▶ DATA RECORDS:
○ ○ ○ ○ ○

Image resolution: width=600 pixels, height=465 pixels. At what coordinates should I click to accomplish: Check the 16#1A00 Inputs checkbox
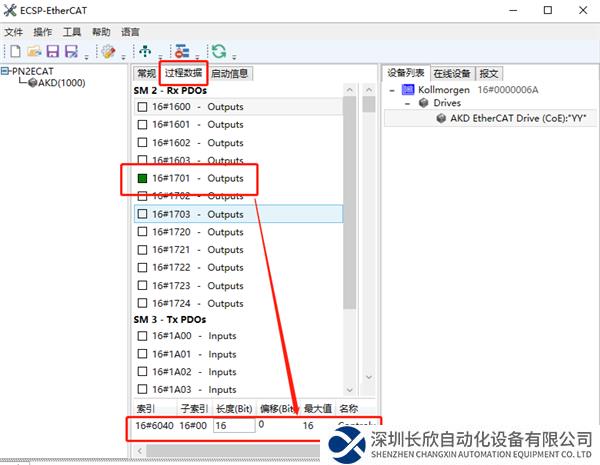142,337
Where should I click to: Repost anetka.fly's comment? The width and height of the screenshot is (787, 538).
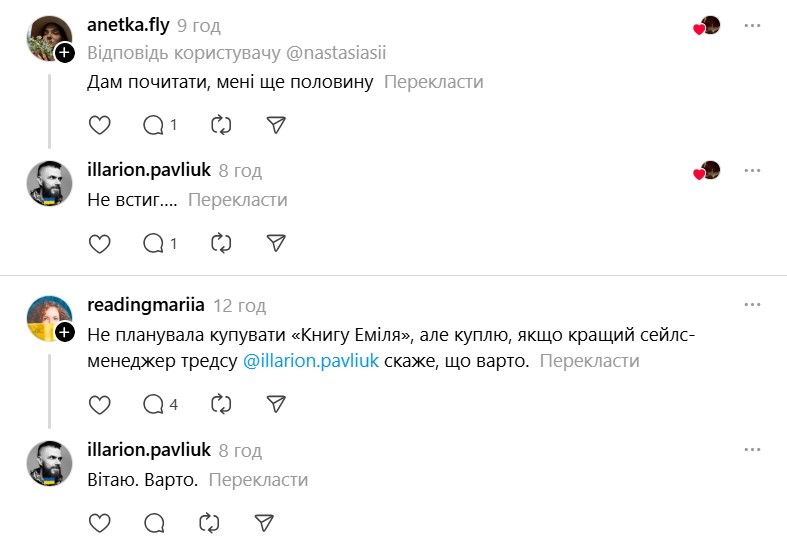pos(222,125)
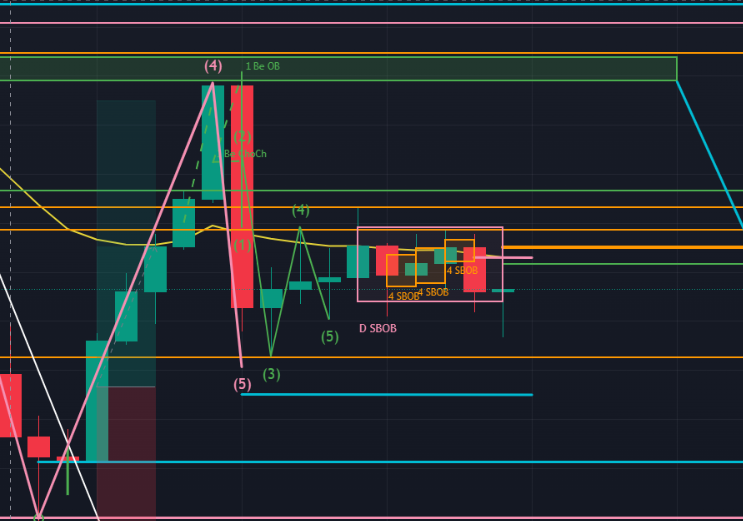Screen dimensions: 743x521
Task: Select the green (4) wave label
Action: pos(300,210)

○ ○ ○ ○ ○

▶ TO DO:
From the first line to the last, repeat the records exactly, leaving out the pictures.

▶ ANSWER TO THIS EXERCISE:
Image resolution: width=600 pixels, height=465 pixels. At what coordinates should I click to accomplish: Check the 16#1A00 Inputs checkbox
142,337
Where should I click to: Repost anetka.fly's comment? The width and height of the screenshot is (787, 538).
pos(222,125)
Screen dimensions: 743x521
Task: Select the green (4) wave label
Action: pos(300,210)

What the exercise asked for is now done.